5. The Optimization Continuum

The gap between closed-form Wy (1.89 bpc) and SGD-optimized Wy (0.37 bpc) can be bridged incrementally. Each step adds a small amount of numerical optimization on top of the data-derived solution.

From Closed-Form to Optimized: The Continuum
Every point on this curve uses the same shift-register dynamics (Wx, Wh, bh from data). Only Wy varies, from fully analytic (0 iterations) through pseudo-inverse and Newton steps to full SGD convergence. The trained model (dashed red line) uses ~2M gradient steps on all 82k parameters. Data: write_weights12.c
Method BPC Iterations What It Captures
Per-offset log-ratio 1.890 0 (closed form) Independent per-offset statistics
Pseudo-inverse (residual targets) 1.557 0 (matrix solve) Cross-offset interactions
PI + 20 Newton steps 0.967 20 Loss surface curvature
SGD from PI initialization 0.476 500 Fine nonlinear structure
SGD from zero 0.374 1,000 Full Wy optimization
Trained model (BPTT-50) 4.965 ~2,000,000 All params, chaotic dynamics
"The pseudo-inverse captures cross-offset interactions that the per-offset log-ratio misses (improving from 1.89 to 1.56 bpc). Each additional Newton step further adapts the readout to the cross-entropy loss surface. Even 20 steps suffice to reach 0.97 bpc — beating the trained model by 5×."
— narrative.tex
Every point on the continuum beats the trained model. From zero optimization (1.89) through 20 Newton steps (0.97) to full SGD (0.37), the shift-register construction outperforms 2 million gradient steps on the full architecture.

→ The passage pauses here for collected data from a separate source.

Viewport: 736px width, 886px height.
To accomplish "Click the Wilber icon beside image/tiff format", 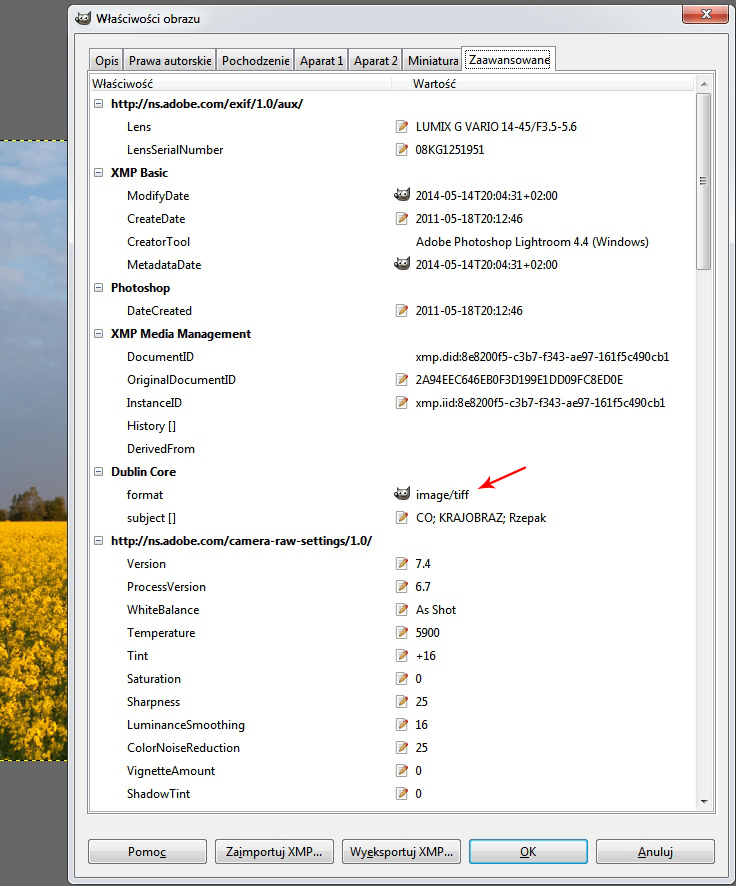I will pos(402,494).
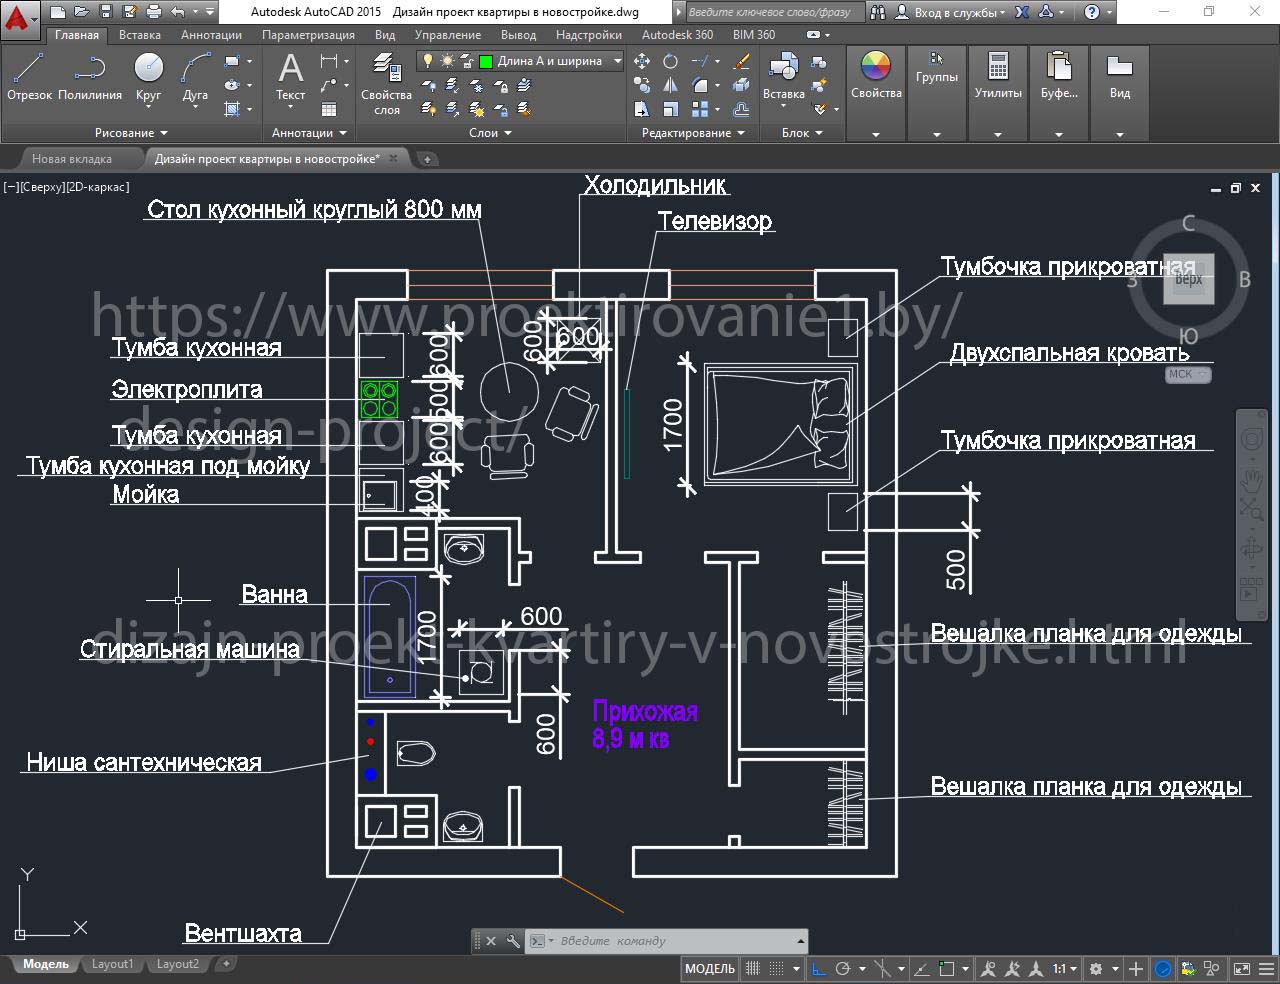Toggle ortho mode in status bar
The width and height of the screenshot is (1280, 984).
(x=818, y=968)
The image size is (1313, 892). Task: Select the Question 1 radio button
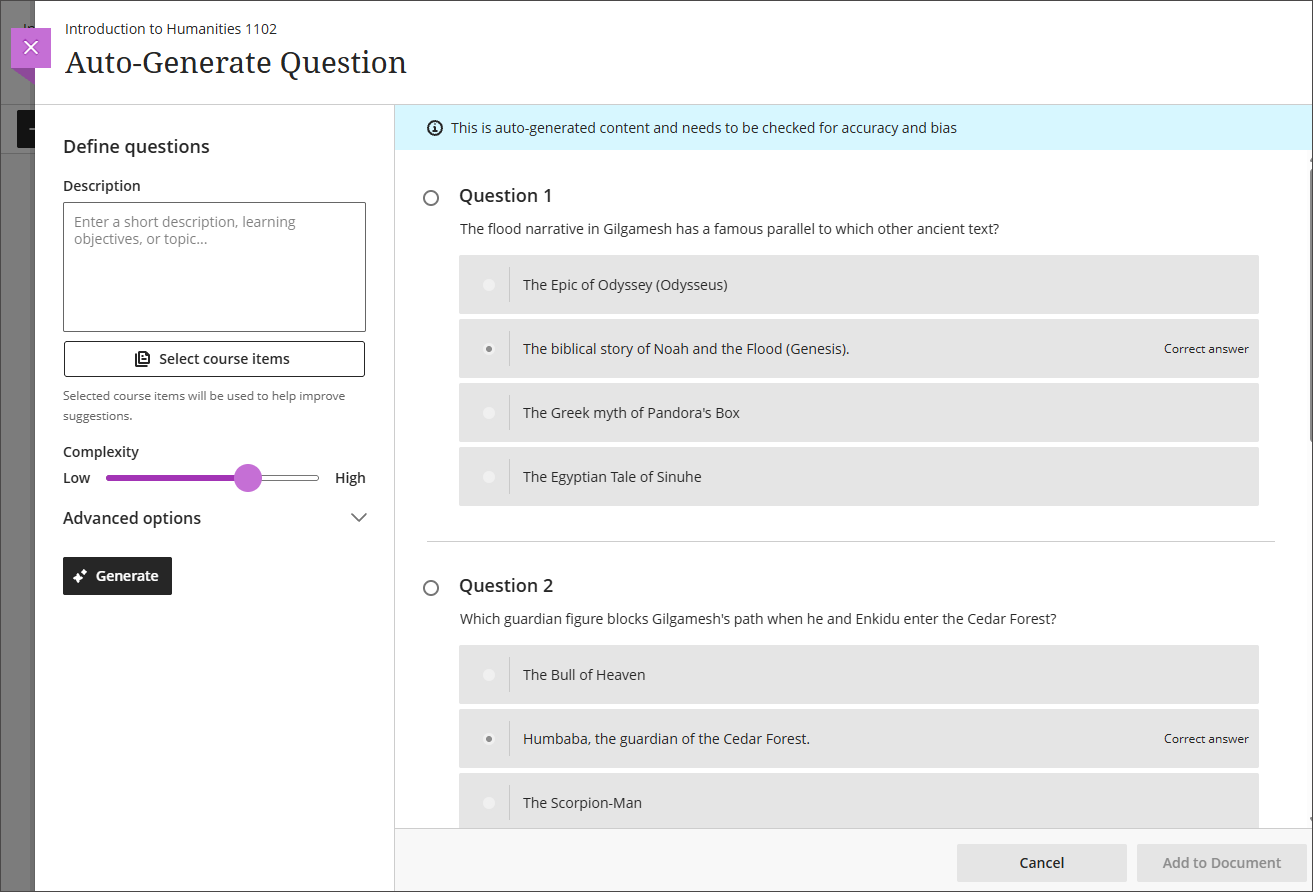click(x=430, y=197)
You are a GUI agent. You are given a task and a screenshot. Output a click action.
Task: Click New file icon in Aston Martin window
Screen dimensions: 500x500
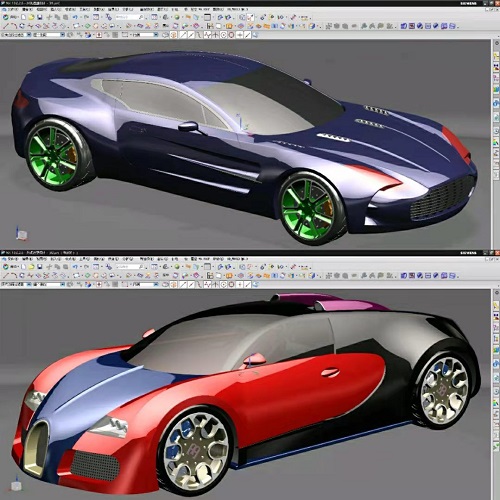tap(23, 17)

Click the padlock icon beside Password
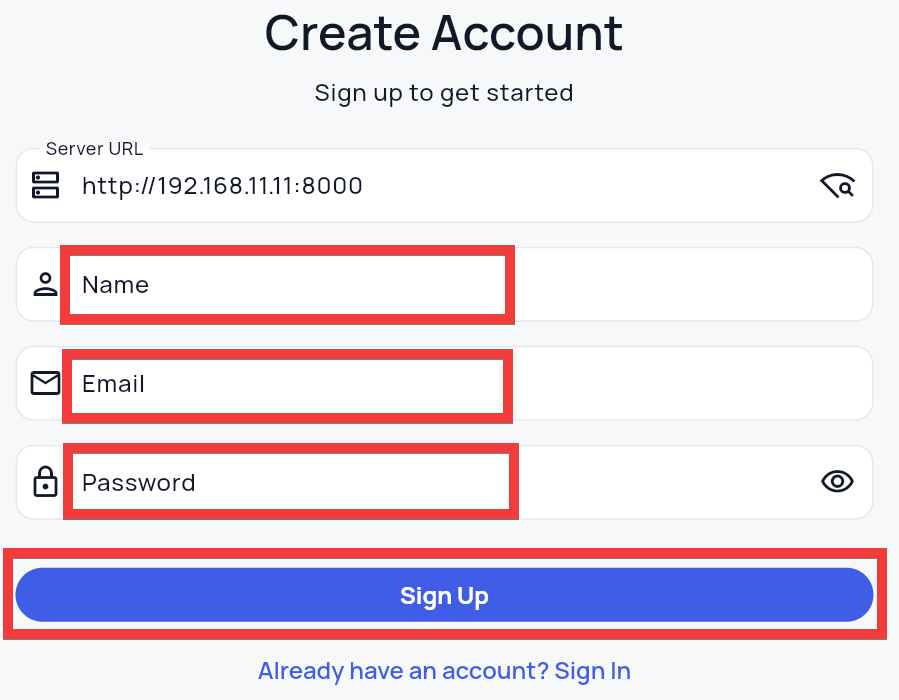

6. Hash Design: Diversity Beats Optimality

The hash function that encodes input bytes into neuron signs has a dramatic effect on analytic performance. This is a design choice, not a learned parameter.

Hash Function Design: BPC by Approach
A random mixed hash (170 distinct patterns out of 256) achieves 1.89 bpc. A perfect bit-extraction hash (256/256 distinct) achieves only 3.60 bpc. Data: write_weights7.c, write_weights9.c
"Random half-splits provide diverse binary features; bit extraction creates correlated features. This is the ensemble-methods principle: diverse weak learners outperform repeated strong learners. Hash collisions (86 out of 256 bytes share a pattern with another) provide implicit regularization by pooling similar bytes."
— narrative.tex

6b. Full-Bandwidth Carrier Signal

What happens when we increase the carrier bandwidth? With 256 hidden units (16 groups × 16 hash bits), the shift-register encodes nearly every byte distinctly — and the closed-form PI drops to 0.44 bpc with zero SGD.

Architecture Comparison: PI vs SGD across Carrier Designs
Four carrier architectures compared on closed-form pseudo-inverse (green) and SGD-optimized Wy (blue). Doubling hidden size to 256 drops PI from 1.41 to 0.44 bpc. The hybrid (semantic + hash features) achieves the best PI at 0.40 bpc. Data: write_weights14.c
Architecture Hidden Distinct Patterns PI (closed form) SGD (1000 ep)
Hash baseline 128 (16×8) 170 / 256 1.409 0.068
Full bandwidth 256 (16×16) 253 / 256 0.436 0.075
Semantic features 128 (16×8) 11 / 256 1.493 0.189
Hybrid (semantic + hash) 256 (16×(8+8)) 202 / 256 0.396 0.077
Near-perfect byte discrimination drops PI by 3×. With 253/256 distinct hash patterns (vs 170/256 at baseline), the closed-form PI drops from 1.41 to 0.44 bpc. The hybrid architecture achieves 0.40 bpc PI — approaching SGD territory without any optimization. SGD converges to ~0.07 bpc regardless of architecture, suggesting the remaining gap is in Wy's nonlinear structure.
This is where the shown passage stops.